» Required work
From the line containing "Click the gear settings icon in the diagram" through the last line of the data, both ends included, write out every line exactly; omit the pictures.

» Supplied data
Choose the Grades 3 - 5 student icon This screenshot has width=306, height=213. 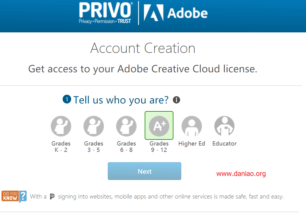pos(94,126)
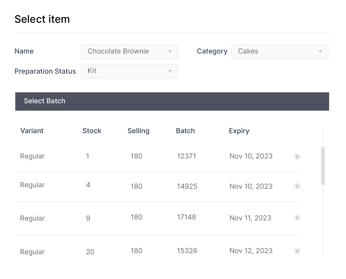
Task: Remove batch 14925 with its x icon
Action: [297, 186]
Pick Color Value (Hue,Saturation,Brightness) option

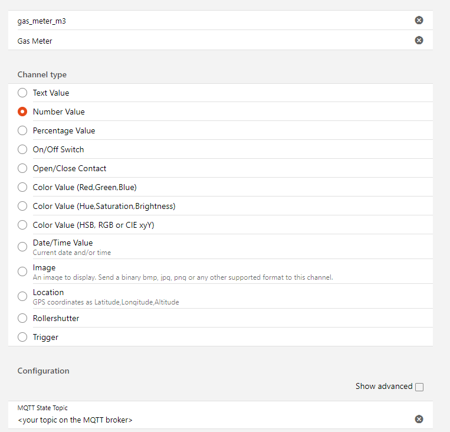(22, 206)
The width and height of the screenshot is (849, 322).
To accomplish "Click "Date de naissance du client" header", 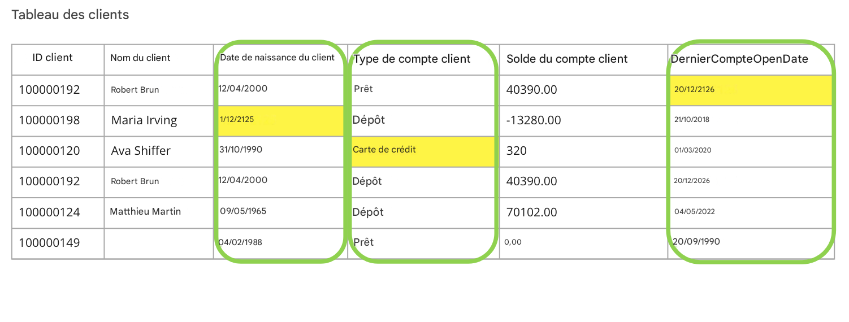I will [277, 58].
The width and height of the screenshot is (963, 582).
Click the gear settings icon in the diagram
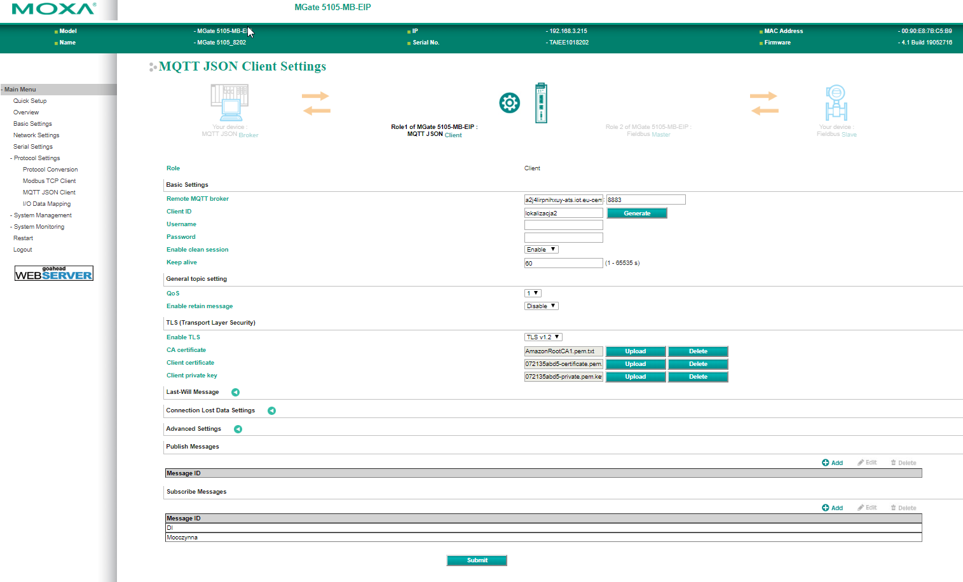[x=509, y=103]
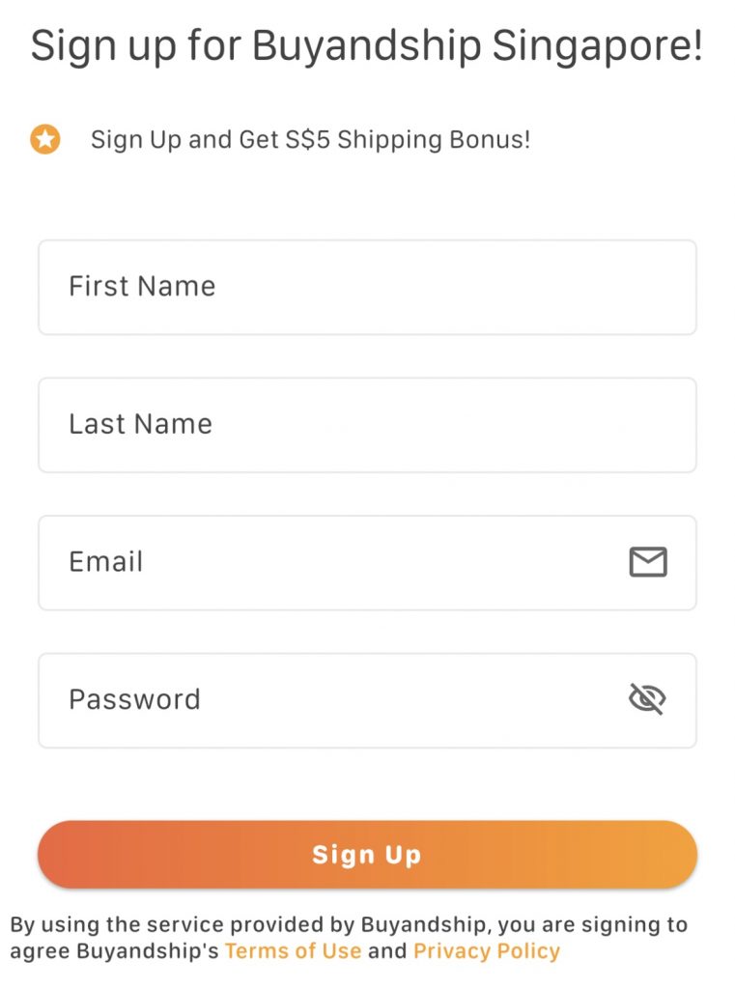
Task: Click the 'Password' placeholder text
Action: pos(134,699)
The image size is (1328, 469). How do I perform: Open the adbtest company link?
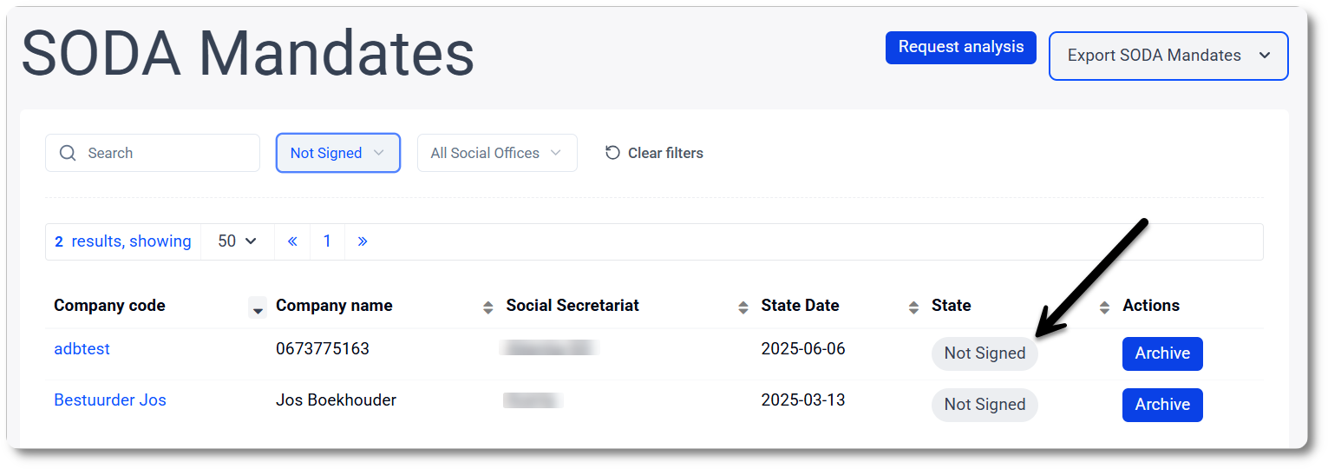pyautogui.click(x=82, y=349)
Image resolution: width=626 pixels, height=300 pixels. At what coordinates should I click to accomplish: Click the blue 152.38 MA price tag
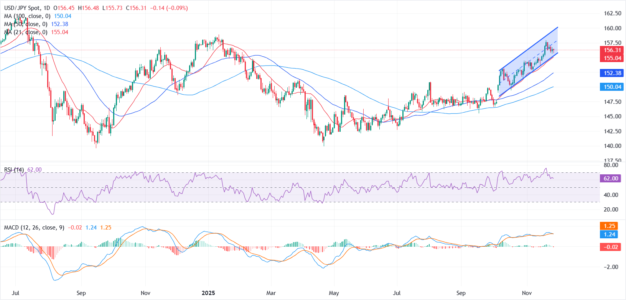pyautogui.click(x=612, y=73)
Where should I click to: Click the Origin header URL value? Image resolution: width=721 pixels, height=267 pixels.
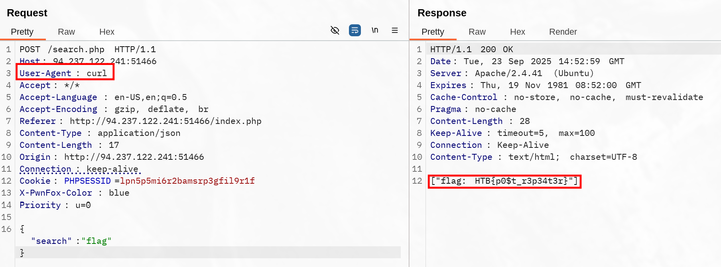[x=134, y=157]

» Exercise solution
Click the gear settings icon in the diagram
[x=509, y=103]
Task: Click the 'Password' placeholder text
Action: pos(134,699)
The image size is (1328, 469). How do I perform: Open the adbtest company link?
pyautogui.click(x=82, y=349)
Image resolution: width=626 pixels, height=300 pixels. At what coordinates should I click to accomplish: Click the blue 152.38 MA price tag
pyautogui.click(x=612, y=73)
Where should I click to: Click the Origin header URL value? Image resolution: width=721 pixels, height=267 pixels.
[x=134, y=157]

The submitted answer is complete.